* _PROBLEM DETAILS_
Return only the lines running from the one that contains "Image resolution: width=433" through the end of the entries, exactly, both ends included. Omit pictures.
BEGIN
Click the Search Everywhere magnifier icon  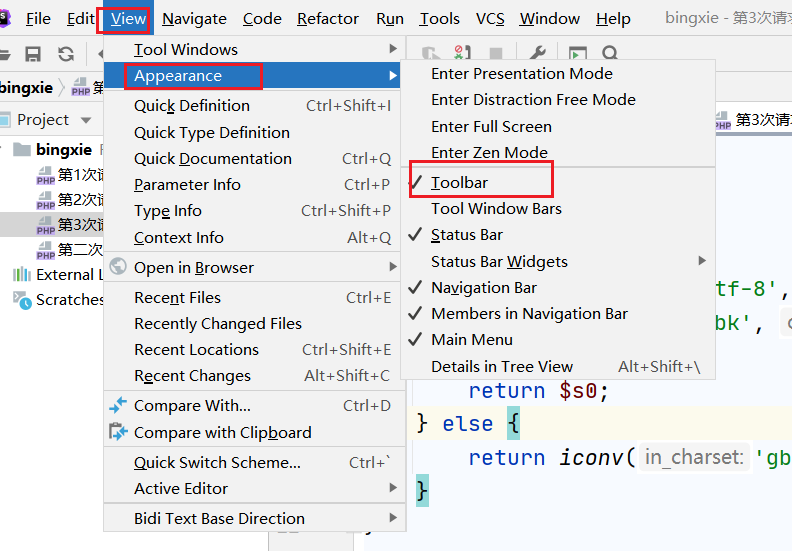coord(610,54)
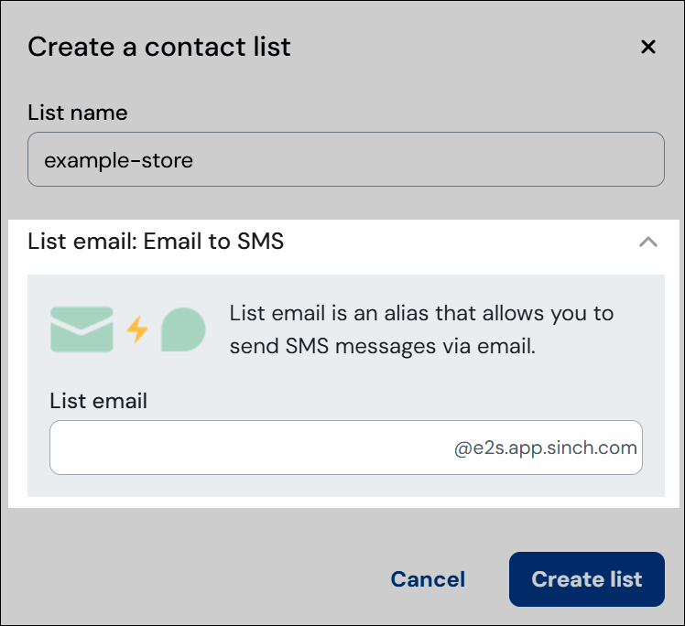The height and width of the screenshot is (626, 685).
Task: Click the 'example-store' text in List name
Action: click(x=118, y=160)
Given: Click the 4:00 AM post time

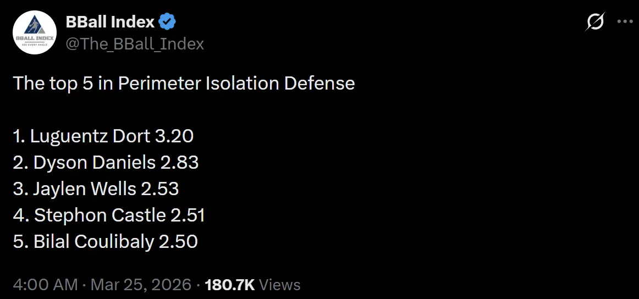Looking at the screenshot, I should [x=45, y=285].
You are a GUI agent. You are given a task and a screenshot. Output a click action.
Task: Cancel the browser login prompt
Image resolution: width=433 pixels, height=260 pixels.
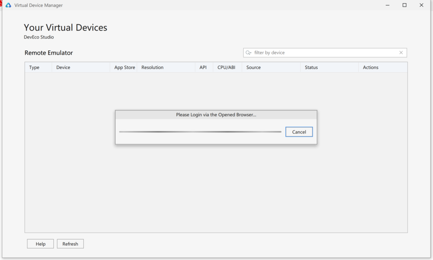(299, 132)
END
* _SOLVED PROBLEM_
Image resolution: width=433 pixels, height=260 pixels.
(299, 132)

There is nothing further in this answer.